10 Rillington Place is a 1971 British crime film. The film stars Richard Attenborough, Judy Geeson, John Hurt and Pat Heywood and was directed by Richard Fleischer, produced by Leslie Linder and Martin Ransohoff. It was adapted by Clive Exton from the book Ten Rillington Place by Ludovic Kennedy (who also acted as technical advisor to the production).

The film dramatises the case of British serial killer John Christie, who committed many of his crimes in the titular London terraced house, and the miscarriage of justice involving his neighbour Timothy Evans. Hurt received a BAFTA Award nomination for Best Supporting Actor for his portrayal of Evans.

Plot
The film begins in 1944 with John Christie murdering an acquaintance called Muriel Eady, he lures her to his flat in 10 Rillington Place by promising to cure her bronchitis with a "special mixture", then incapacitates her with Town Gas, strangles her with a piece of rope, and (it is implied) has sex with her corpse. He buries her in his flat block's communal garden, and whilst digging the grave he accidentally uncovers Ruth Fuerst, one of his previous victims.

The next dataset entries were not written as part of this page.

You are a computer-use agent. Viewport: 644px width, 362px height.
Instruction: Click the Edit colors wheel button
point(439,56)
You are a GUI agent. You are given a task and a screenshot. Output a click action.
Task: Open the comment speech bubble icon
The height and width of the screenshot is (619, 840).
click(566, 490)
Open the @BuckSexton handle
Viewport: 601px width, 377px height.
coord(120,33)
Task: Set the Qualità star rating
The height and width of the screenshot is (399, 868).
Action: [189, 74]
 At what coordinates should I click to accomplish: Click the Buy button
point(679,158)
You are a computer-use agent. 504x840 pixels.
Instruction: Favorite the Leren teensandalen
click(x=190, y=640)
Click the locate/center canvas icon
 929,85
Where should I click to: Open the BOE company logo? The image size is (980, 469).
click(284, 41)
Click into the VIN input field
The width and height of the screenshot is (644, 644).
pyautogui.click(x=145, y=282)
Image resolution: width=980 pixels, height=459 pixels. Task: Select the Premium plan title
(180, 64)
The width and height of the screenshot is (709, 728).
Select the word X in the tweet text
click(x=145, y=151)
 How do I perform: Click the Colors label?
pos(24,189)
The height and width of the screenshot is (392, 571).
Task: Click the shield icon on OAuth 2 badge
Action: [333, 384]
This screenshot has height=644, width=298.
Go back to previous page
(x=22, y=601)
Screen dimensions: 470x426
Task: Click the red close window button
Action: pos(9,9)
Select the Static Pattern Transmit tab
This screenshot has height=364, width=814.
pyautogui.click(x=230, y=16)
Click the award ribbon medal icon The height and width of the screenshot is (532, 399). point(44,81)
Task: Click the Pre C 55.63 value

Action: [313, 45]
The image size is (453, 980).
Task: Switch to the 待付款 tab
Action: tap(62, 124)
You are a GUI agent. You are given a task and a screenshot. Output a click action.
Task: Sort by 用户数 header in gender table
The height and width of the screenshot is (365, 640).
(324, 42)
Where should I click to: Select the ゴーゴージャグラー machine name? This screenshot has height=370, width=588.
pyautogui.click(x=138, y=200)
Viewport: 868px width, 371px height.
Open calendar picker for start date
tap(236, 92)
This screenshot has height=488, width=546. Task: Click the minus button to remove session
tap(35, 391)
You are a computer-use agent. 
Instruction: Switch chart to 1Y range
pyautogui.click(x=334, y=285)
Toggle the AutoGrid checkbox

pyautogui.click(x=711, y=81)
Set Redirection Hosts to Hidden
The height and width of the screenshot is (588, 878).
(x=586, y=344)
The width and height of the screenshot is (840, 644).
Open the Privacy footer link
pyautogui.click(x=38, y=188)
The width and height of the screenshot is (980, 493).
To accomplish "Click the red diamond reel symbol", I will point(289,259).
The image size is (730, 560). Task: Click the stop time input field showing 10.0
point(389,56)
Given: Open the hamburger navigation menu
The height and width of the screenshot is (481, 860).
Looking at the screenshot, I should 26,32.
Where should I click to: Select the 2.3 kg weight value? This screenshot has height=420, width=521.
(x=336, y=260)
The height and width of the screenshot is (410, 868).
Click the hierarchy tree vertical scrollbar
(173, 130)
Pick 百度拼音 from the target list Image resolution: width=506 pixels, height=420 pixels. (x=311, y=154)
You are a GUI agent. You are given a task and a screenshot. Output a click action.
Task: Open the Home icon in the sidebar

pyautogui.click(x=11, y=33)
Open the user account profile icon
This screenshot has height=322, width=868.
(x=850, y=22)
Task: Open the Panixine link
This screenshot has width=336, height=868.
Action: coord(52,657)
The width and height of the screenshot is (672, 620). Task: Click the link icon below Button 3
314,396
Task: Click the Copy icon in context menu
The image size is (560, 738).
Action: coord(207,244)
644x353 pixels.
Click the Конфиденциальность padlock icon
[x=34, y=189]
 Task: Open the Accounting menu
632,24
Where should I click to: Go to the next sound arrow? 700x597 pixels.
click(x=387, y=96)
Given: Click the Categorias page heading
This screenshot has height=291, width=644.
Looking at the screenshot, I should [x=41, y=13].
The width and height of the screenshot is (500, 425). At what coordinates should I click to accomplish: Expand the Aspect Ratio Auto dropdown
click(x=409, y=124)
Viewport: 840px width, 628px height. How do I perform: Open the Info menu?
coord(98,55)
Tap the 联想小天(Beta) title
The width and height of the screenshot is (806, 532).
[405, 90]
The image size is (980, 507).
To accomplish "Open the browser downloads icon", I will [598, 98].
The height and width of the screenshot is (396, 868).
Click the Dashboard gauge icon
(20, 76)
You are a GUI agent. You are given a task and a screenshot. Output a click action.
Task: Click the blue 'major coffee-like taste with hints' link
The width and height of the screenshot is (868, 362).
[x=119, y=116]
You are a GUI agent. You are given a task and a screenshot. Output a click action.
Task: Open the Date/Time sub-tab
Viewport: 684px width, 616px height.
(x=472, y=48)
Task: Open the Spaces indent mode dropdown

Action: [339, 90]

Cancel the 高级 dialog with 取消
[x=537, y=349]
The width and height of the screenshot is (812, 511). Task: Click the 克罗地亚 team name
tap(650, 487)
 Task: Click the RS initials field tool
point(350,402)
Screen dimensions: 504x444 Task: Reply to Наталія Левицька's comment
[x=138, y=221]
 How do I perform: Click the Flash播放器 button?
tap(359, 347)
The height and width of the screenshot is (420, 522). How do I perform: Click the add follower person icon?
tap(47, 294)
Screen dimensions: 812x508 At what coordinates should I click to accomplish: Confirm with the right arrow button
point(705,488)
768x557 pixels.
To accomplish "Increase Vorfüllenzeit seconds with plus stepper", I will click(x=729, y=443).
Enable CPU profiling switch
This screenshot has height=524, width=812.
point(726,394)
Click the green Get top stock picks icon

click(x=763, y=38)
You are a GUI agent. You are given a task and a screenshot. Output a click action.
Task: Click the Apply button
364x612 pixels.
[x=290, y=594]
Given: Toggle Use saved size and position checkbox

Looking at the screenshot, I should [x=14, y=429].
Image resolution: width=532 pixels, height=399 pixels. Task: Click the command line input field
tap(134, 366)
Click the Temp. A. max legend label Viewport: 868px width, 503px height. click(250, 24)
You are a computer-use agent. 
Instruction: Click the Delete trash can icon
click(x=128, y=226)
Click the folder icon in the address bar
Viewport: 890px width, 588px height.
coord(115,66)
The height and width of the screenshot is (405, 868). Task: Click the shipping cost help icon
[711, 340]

In 1949, Tim and Beryl Evans move into 10 Rillington Place, west London, with their infant daughter Geraldine. Beryl is pregnant again and attempts an abortion by taking some pills. When she informs Tim, they have a violent argument, which Christie breaks up. Soon after, Christie offers to help Beryl terminate the pregnancy. He pretends to read a medical textbook one day in an effort to convince Tim of his expertise. Tim is essentially illiterate and cannot tell that Christie is lying. The Evanses agree to let Christie perform the procedure.

Christie occupies his wife, Ethel, by sending her to his place of work with some paperwork. He grabs his killing tools, makes a cup of tea, and heads upstairs to Beryl. He is interrupted by a couple of builders who arrive to renovate the outbuilding. He lets them in, and when he sees they are well-occupied, he pours a new cup of tea and heads back upstairs. Beryl has a violent reaction to the gas, and Christie punches her in the face to knock her out. He then strangles and sexually assaults her.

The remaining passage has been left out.